- Associated Press - Wednesday, December 10, 2014

COLUMBIA, S.C. (AP) - Both the House and Senate are attempting to jumpstart next year’s debate on ethics reform with bills that would end the current system of legislators investigating their own members.

Agreement on that provision could again be key to any reform measure passing.

A Senate Judiciary subcommittee held its first hearing Wednesday on Judiciary Committee Chairman Larry Martin’s ethics proposal. It was the first bill pre-filed for the upcoming session.

Legislators of both parties have called ethics reform a top priority since 2012. But a two-year effort died in the Senate earlier this year, with many senators unwilling to change the system of legislative panels handling complaints and overseeing the campaign filings of their colleagues.

Both Gov. Nikki Haley and Attorney General Alan Wilson have said independent investigations must be part of the reform package.

“I strongly and firmly believe an independent regulatory body is absolutely imperative to have the public’s trust,” Wilson told the Senate panel Wednesday.

Both Martin’s bill and proposals that a House panel plans to introduce will again attempt to end legislative investigations of colleagues. The state Ethics Commission would investigate instead. Martin’s bill and the yet-to-be-filed House plans differ on the specifics of the commission’s new role.

Currently, the commission oversees the filings of all elected officials except legislators.

Under changes the Senate panel discussed, the state Ethics Commission would also look into complaints against them and make a preliminary determination as to whether an ethics law was broken. House and Senate ethics panels would continue to exist, but act only as juries that decide potential punishments. Criminal allegations would continue to be forwarded to the attorney general’s office.

The impending House plan would wrap in judges as well, so that the Ethics Commission also would investigate them. Currently the judicial branch has its own oversight system.

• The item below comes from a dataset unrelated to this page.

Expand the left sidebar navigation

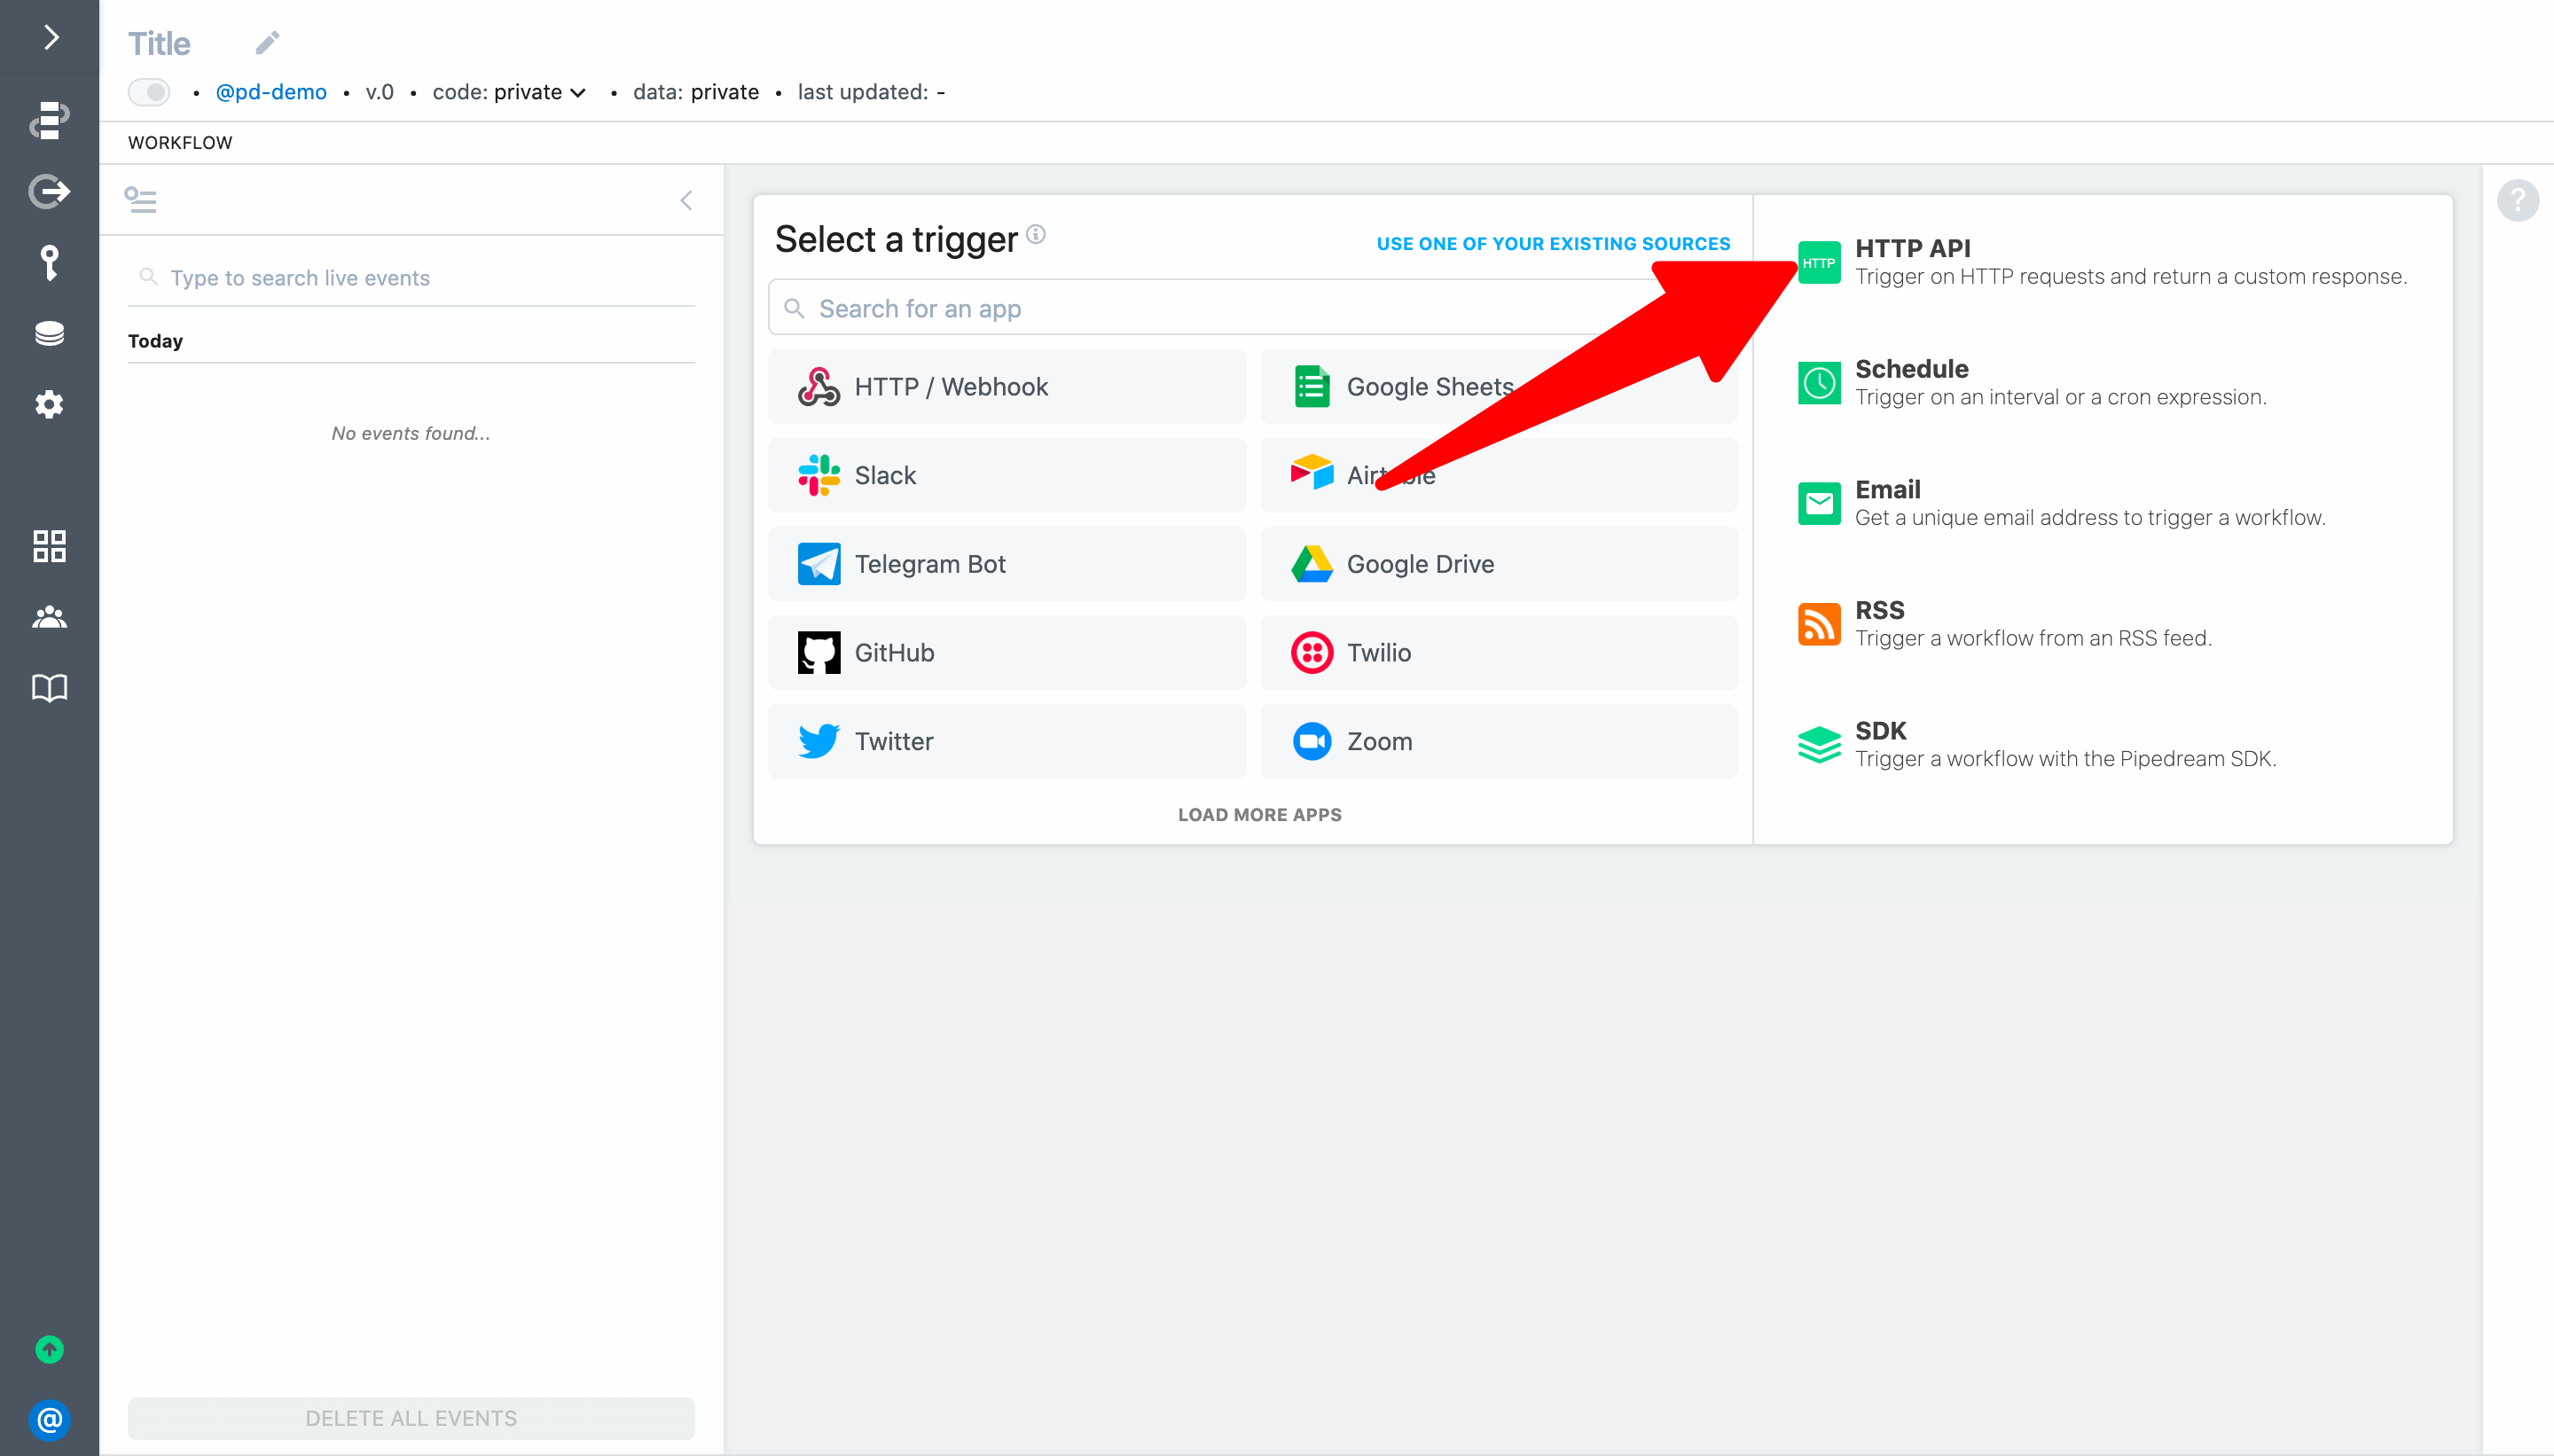(50, 38)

Martin said that’s a bad idea, and he’ll attempt to dissuade House leaders from including that in the chamber’s plan. That presents constitutional questions about the separation of powers that could derail the whole effort, he said.

Solicitor General Robert Cook, the leading attorney in Wilson’s office, told Martin’s panel that provision would be a problem.

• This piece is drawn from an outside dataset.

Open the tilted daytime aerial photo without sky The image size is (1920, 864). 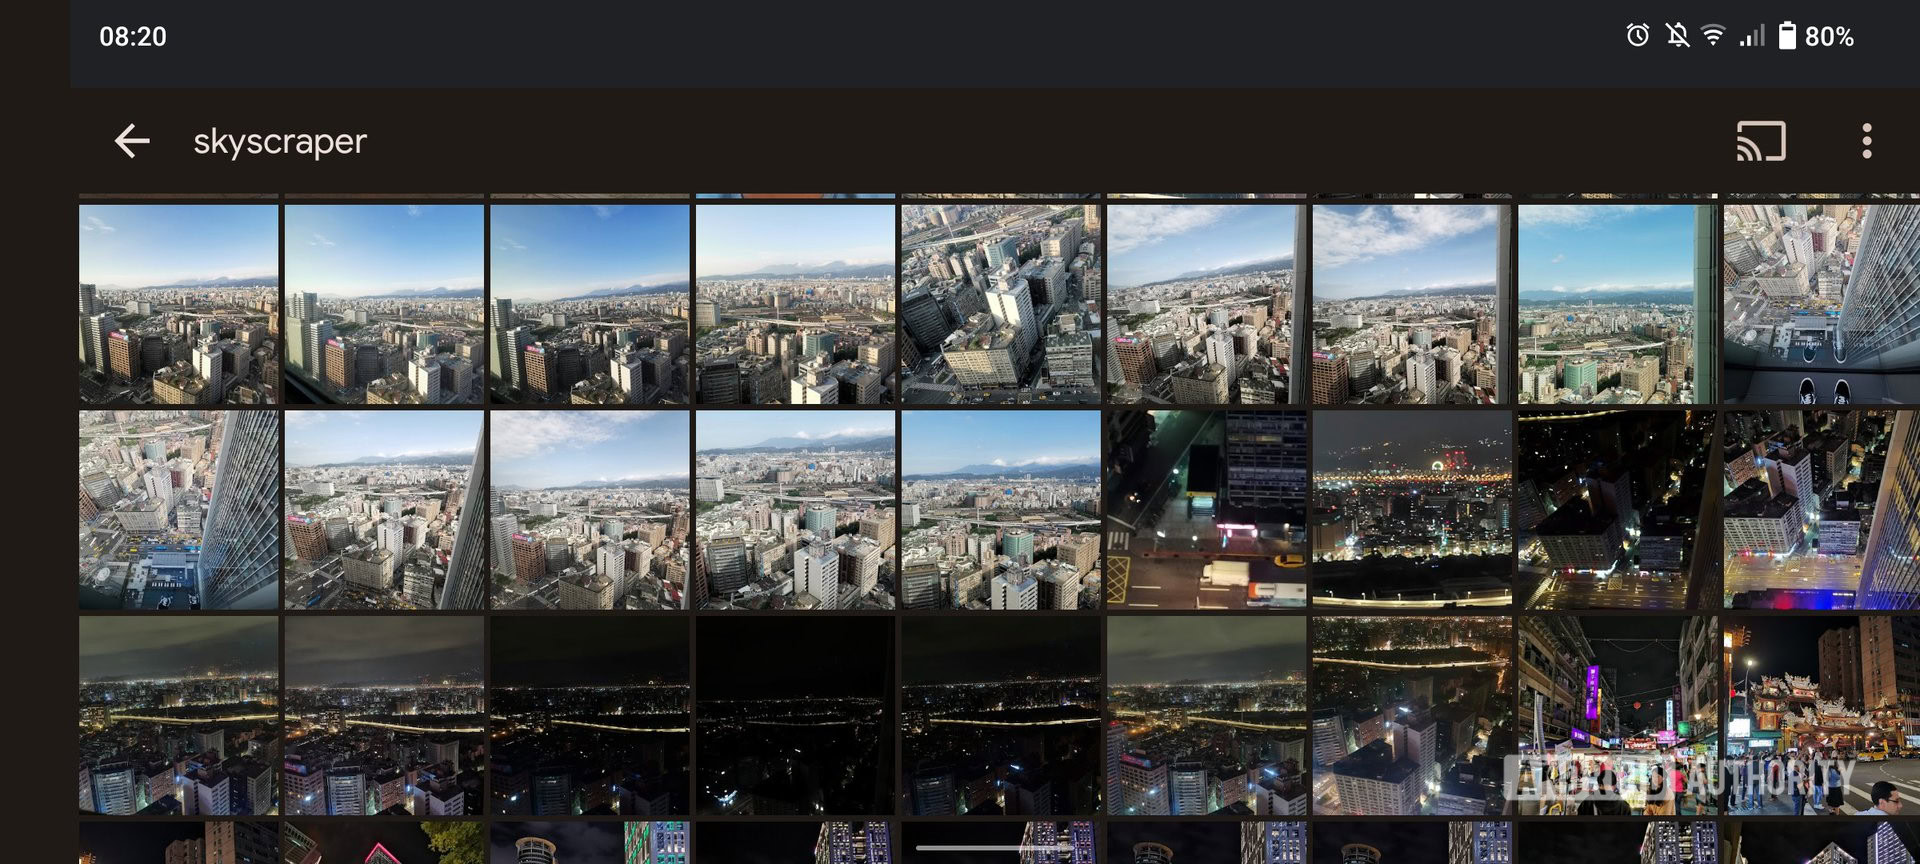[x=1000, y=305]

“That would raise some very strong concerns from the court,” he said.

Critics calling for reform have called for abolishing legislative ethics panels completely, saying legislators can’t adequately police their colleagues. But many legislators point to a clause in the state constitution that says each chamber is responsible for punishing its members.

Efforts to strengthen the state’s ethics law were renewed in September by the indictment of former House Speaker Bobby Harrell on misdemeanor campaign spending violations. He subsequently pleaded guilty and resigned from office in October. That case bypassed the House Ethics Committee, as Wilson directly took an ethics complaint against Harrell. The state Supreme Court earlier this year affirmed his ability to do that.